あんりちゃん「TVドラマは見ていないんですけど、映画版は面白かったですよ。1と2を一気に見ちゃいました」
私「TVドラマを見ていなくても分かるなら見てみようかな」
あんりちゃん「おすすめですよ、すごく面白かったです!」
私「ちなみに『セックス・アンド・ザ・シティ』の4人とぼる塾って似てる?」
あんりちゃん「いや、全然似ていないですよ! 彼女たちは『ドラゴンボール』の話とかしないですし」
こうして私は『セックス・アンド・ザ・シティ』を見ることになったのです。
映画はTVドラマから4年後を描きます。本編の序盤でこれまでの4人の人生が簡潔に説明されるため、おおまかな内容を知った上で見始めることができます。
私「すごく過激で劇的な人生を送っている…私は果たしてついていけるのだろうか」
本作に登場するキャリー、サマンサ、ミランダ、シャーロットの4人はTVドラマシリーズから4年後、それぞれの暮らしが一変。子どもがいたり、仕事の関係で引っ越したメンバーがいたりと、昔のようには頻繁に会えなくなっていた彼女たちが再会し、久しぶりに一緒に向かうのはジュエリーのオークション会場…というところから映画版は始まります。ちなみに、ぼる塾とはまったく違います(笑)。

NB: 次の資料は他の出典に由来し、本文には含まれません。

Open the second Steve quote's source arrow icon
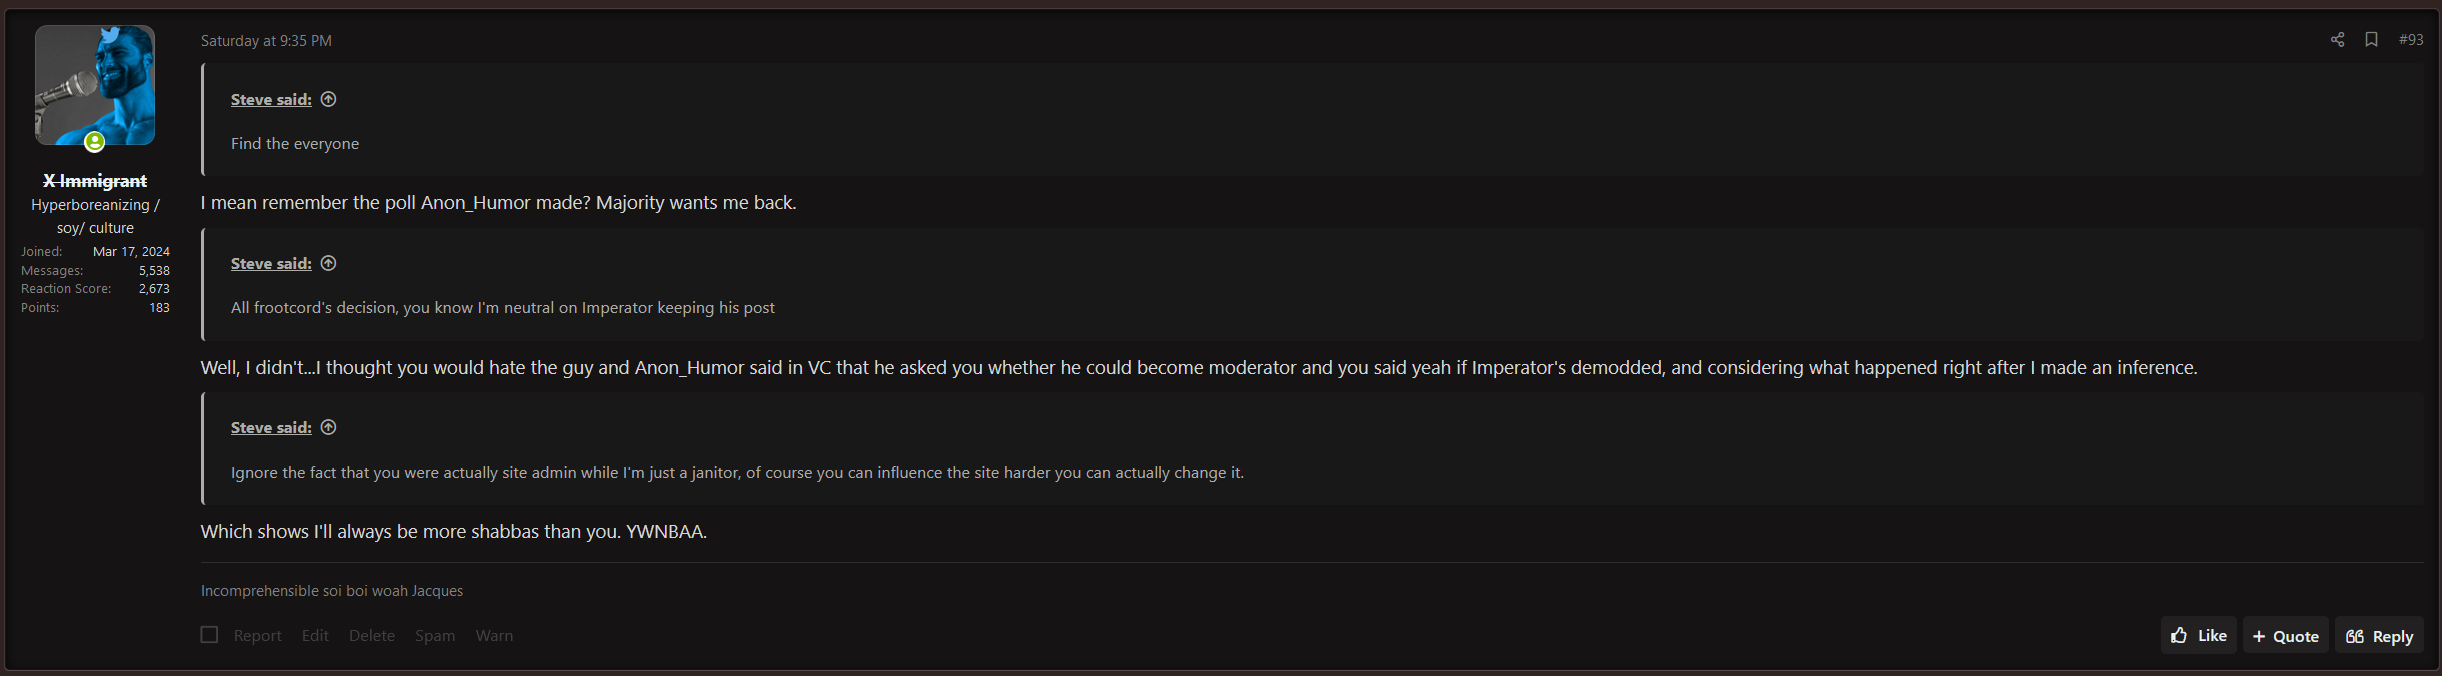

「やっぱりこの映画はきらきらと輝く彼女たちを見て、それに憧れる映画なのだろう」と思いましたが、それは私の勘違いでした。『セックス・アンド・ザ・シティ』には多くの食事シーンがあり、ご飯を食べながらとにかくおしゃべりを楽しみます。そのシーンを見て私はあることに気が付きました。彼女たちの話すときのテンションがぼる塾の4人とまったく同じだということに。
「女性が4人集まってご飯を食べるとこうなるよね」と共感し、彼女たちの存在が一気に身近なものになりました。仲間の近況に盛り上がり、自分の近況もあけすけに語り、自慢したいときには「これは自慢だからうらやましがって!」と、ストレートに仲間に話します。
私「それぞれの環境は変わっても、友情は変わらないんだな」
4人は一見、仕事のこと、恋愛のこと、夫婦のこと、子どものこと、それぞれお互い話題が合わなさそうに見えますが、皆大好きな友達の出来事は真剣に聞き、喜んだり、怒ったりして盛り上がります。大好きな友達のことなら何でも知りたいし、どんな出来事も共有します。
また『セックス・アンド・ザ・シティ』は4人それぞれにさまざまな出来事が起こります。幸せの絶頂で大切な人に裏切られて、笑うことすらできなくなってしまったり、自分が欲しかったものをすべて手に入れるも「こんなに幸せなんだからきっとこれからものすごく嫌なことが起こる」と、幸せが怖くて泣いたり、自分のことが一番だったのに、恋人のために心身ともに自分を犠牲にしてしまったり。時には怒り過ぎて、自分が何をしたいのか分からなくなってしまったり…そんな場面が数多く登場します。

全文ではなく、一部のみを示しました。